Influence of ionic calcium concentration on fouling during the cross-flow microfiltration of β-lactoglobulin solutions

Abstract

The microfiltration (MF) fouling behaviour of β-lactoglobulin solutions containing various levels of ionic calcium was investigated on a constant-flux, computer-controlled, cross-flow rig using zirconium oxide membranes. Fouling behaviour was highly dependent on both permeate flux and calcium concentration. At 200 l/(m 2 h) on a 50 nm membrane the presence of 8.0 mmol/dm 3 (8.0 mM) ionic calcium in the feed increased fouling resistance dramatically.
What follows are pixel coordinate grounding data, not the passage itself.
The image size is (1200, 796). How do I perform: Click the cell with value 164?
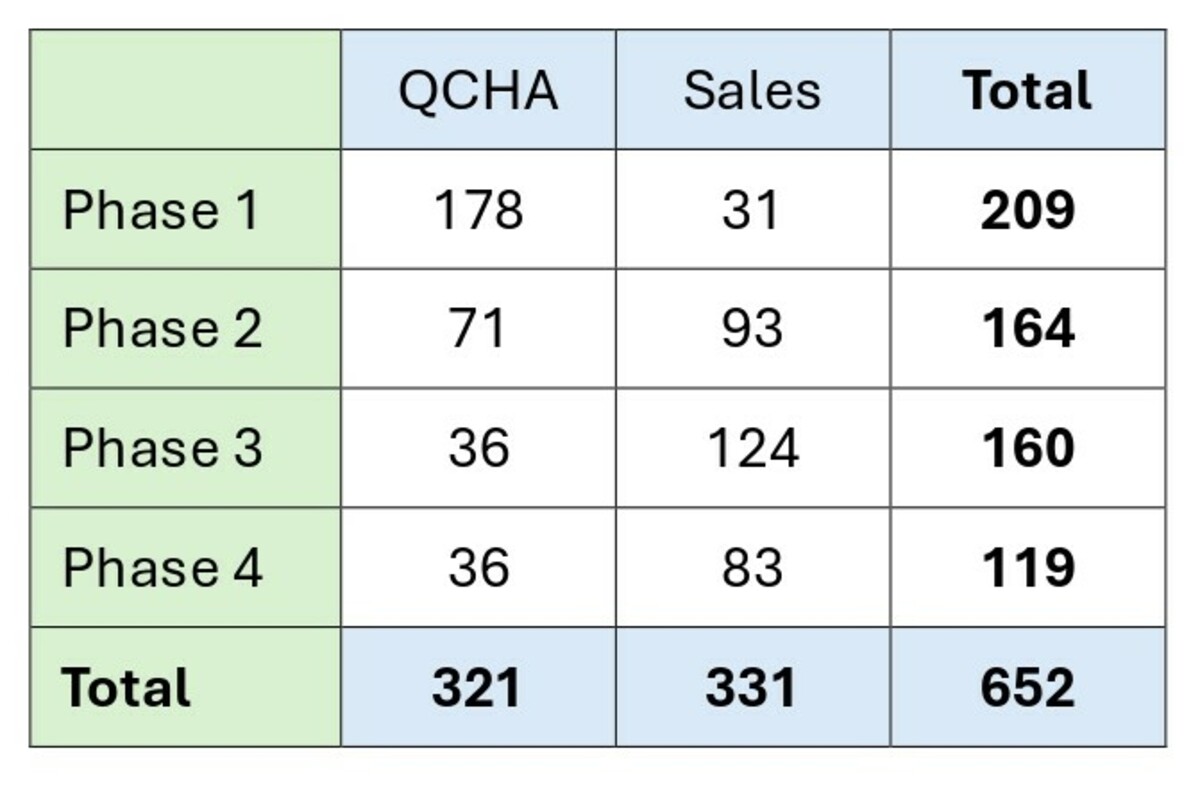click(1028, 328)
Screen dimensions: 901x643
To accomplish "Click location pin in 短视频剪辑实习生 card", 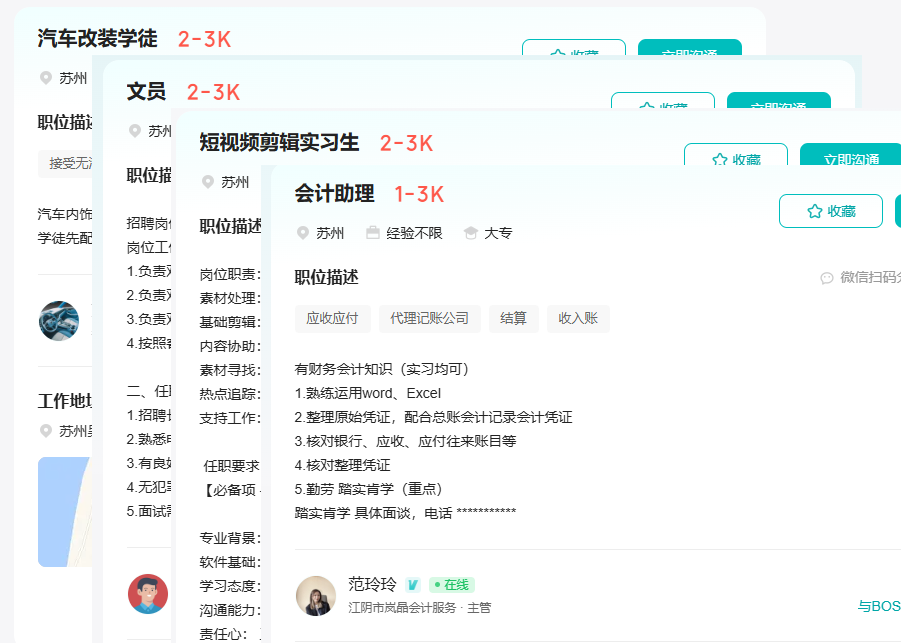I will (x=208, y=182).
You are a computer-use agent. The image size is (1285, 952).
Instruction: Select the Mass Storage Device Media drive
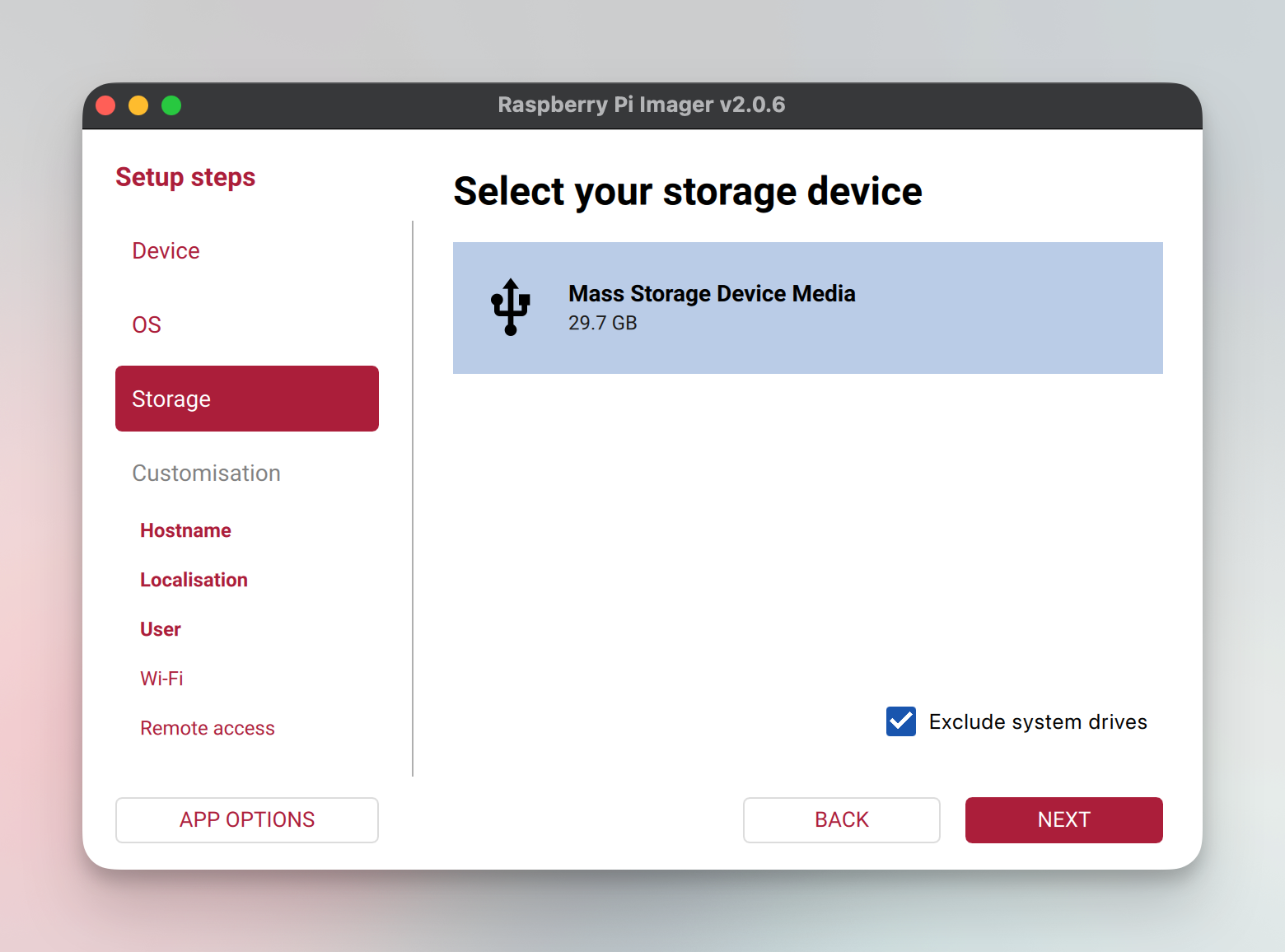(x=807, y=307)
The presence of 8.0 mmol/dm 3 (8.0 mM) ionic calcium had little effect on protein transmission at 50 l/(m 2 h) but decreased protein transmission dramatically from about 90% to about 10% at 200 l/(m 2 h). Most of the additional fouling observed in the presence of calcium was reversible, i.e. removed by water flushing. In runs commenced without ionic calcium, addition of 8.0 mmol/dm 3 (8.0 mM) ionic calcium after 1 h caused a rapid increase in fouling resistance and a rapid decrease in protein transmission. Similarly in runs commenced with 8.0 mmol/dm 3 (8.0 mM) ionic calcium, changing to a calcium-free feed after 1 h caused a decrease in fouling resistance and an increase in protein transmission. Presumably calcium was leached from the deposited fouling layer causing it to “dissolve”. The two dominant reactions responsible for these effects of permeate flux and ionic calcium on fouling by β-lactoglobulin solutions are probably molecular unfolding by shear and calcium crosslinking.